You've seen people with a trace of a smile on their face, or a hint of a smirk, or a tinge of doubt. Human facial expressions can be subtle, created as they are by us setting our jaws, raising our eyebrows or tightening our lips. And that subtleness has traditionally been difficult, from a materials standpoint, to design into a robot.
At least until now. Prepare to be grossed out: Remember how we learned that plants can communicate with each other through fungus in the soil? Well, in a similar example of the utility of an often-overlooked material, robotics designers from the UK have now produced a robot whose expressions are controlled by mold. Slime mold.
Slime mold can move. The stuff tends to live in dark shady, wet areas like fallen logs and leaves, and by contracting its tube-like structure and propelling itself towards a food source, it can move at about 1 mm per hour. On top of that, slime mold is surprisingly clever. In 2000 Japanese researchers showed that slime mold can determine the shortest route through a maze, when searching for food. Even more amazing, it has an ability to "remember" where it has been even though it lacks a brain.

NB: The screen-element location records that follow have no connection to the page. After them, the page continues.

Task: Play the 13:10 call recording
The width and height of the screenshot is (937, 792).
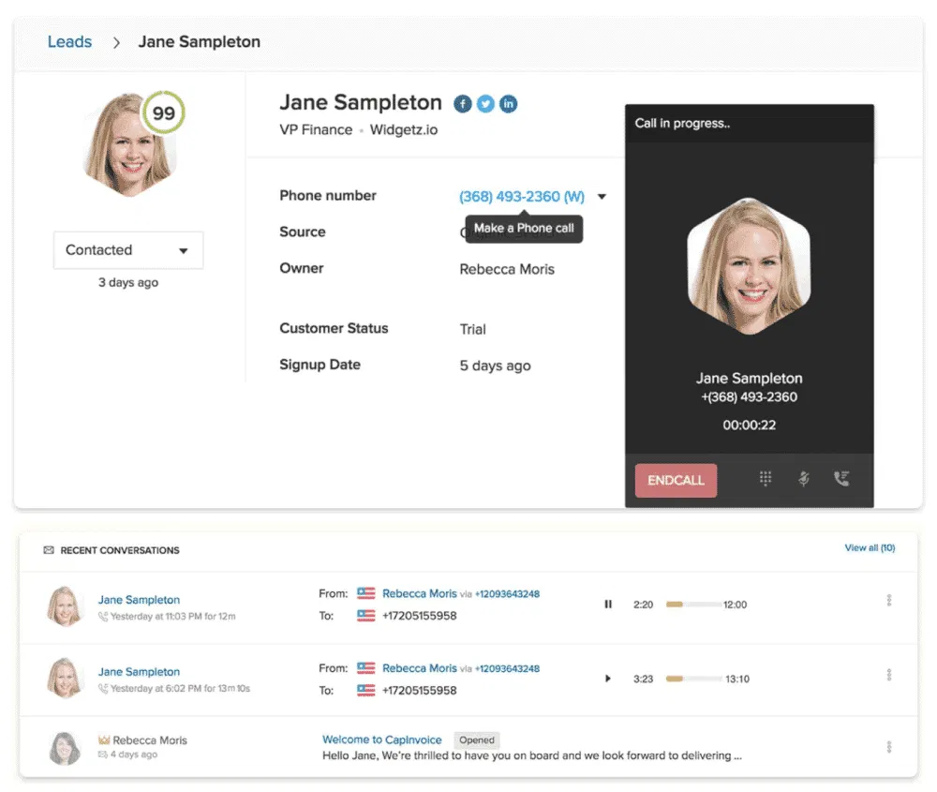Action: (608, 679)
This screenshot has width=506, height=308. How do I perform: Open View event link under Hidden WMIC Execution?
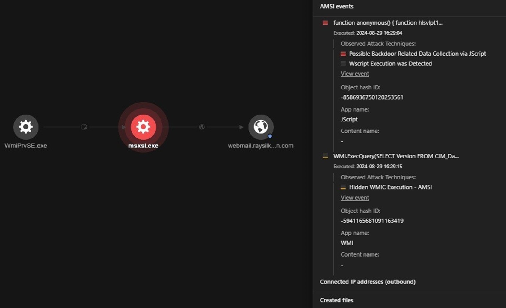pyautogui.click(x=355, y=198)
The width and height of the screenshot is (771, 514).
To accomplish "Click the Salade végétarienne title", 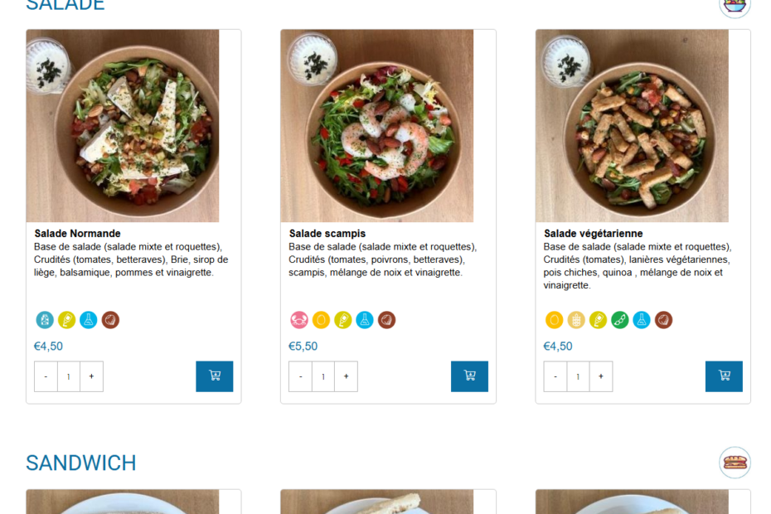I will point(593,234).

So what the heck does this have to do with robots? It starts with that movement capability. Klaus-Peter Zauner at the University of Southampton is a pioneer of connecting mold to a robot. After observing that slime mold shies away from light, Zauner grew the mold into a six-pointed star shape, on a six-pointed circuit, and connected it via computer to a six-legged robot. Each robot leg corresponded to one "arm" of the star-shaped mold. If light hit one of the mold's arms, then it moved away from the light, while at the same time controlled the movement of one of the robot's legs. In short, the robot scrambled away from light as an embodiment of the mold.
More recently Ella Gale, a post doc research at the University of The West of England, created a robot whose facial expressions move in sync with the movements of slime mold. She grew the mold on a series of electrodes. The mold would then either move toward a food source or shy away from light, and these movements would send specific electrical signals that were translated into sounds. Each sound corresponded to either happy or sad. A demo of this robot launched at the recent Living Machines conference a the Natural History Museum in London.
Hit the jump to see the video, if you dare....
Creepy, isn't it? ("The creators obviously hate falling asleep and feeling good," one YouTube commenter chimes in.) But Uncanny Valley aside, using robots as an amplifier for mold provides some pretty creative inspiration for what other living organisms can offer in terms of physical design.